▶ **PROVIDED TEXT**:
--------------------------------
# Jackall Giron and Spro BBZ 1



## ChadPro67 (Mar 24, 2009)

Hey was just wondering if anyone has used the Jackall Giron or the Spro BBZ 1 4" hard swimbaits? I was thinking of getting a couple of them and wanted to know if anyone has done any good with them. The youtube videos I saw of each of them looked like they both have an awesome action to them. Thanks, Chad


----------



## 614-bass (Jul 22, 2008)

i have a giron and its alright never caught a fish on it but ive never thrown it haha from what i have heard on other forums aka bassresource the spro is about the best swimbait in that size range


----------



## young-gun21 (Mar 14, 2006)

I can vouch for the BBZ's...they're amazing.


----------



## Bass_Hawg (Apr 12, 2004)
--------------------------------
▶ **GIVEN MATERIAL**:
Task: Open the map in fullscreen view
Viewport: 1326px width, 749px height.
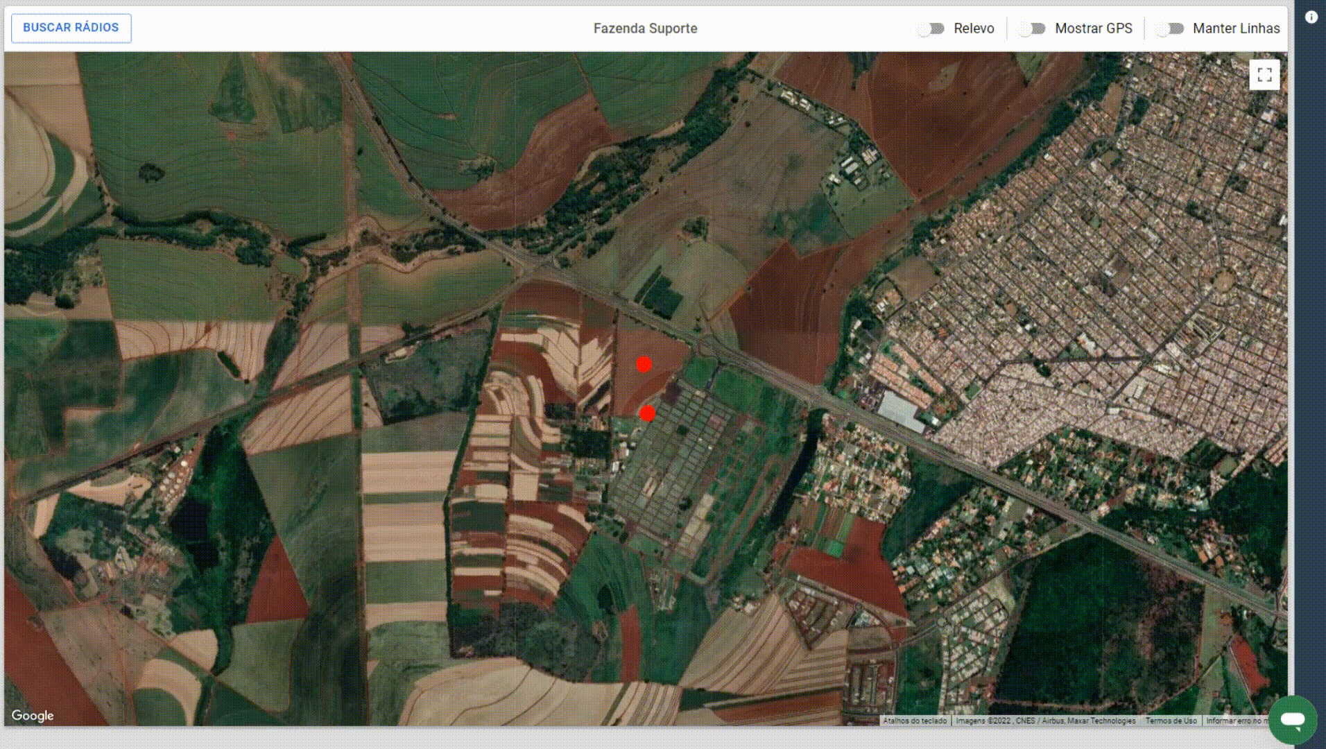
--------------------------------
▶ **GIVEN TASK 1**: In the swimbait forum thread, what length of hard swimbaits does ChadPro67 ask about?
▶ **GIVEN TASK 2**: Carry on the swimbait forum thread from the point where it stops.
The listing above is separate material and has no connection to the swimbait forum thread.

▶ **RESPONSE 1**: 4-inch hard swimbaits.

▶ **RESPONSE 2**:
I have the Jackall and have caught many fish on it. It is a good swimbait. I have an extra one or 2 if you want to buy them. They are in good condition. Paint on them is still nice with a few scratches from normal fish wear and tear. Let me know.


----------



## ChadPro67 (Mar 24, 2009)

Thanks guys for the info, probably will pick up one each in the spring. Where do guys throw your swimbaits mostly? I try and parallel them down the bank or run them by grass and wood with the soft swimbaits i already have.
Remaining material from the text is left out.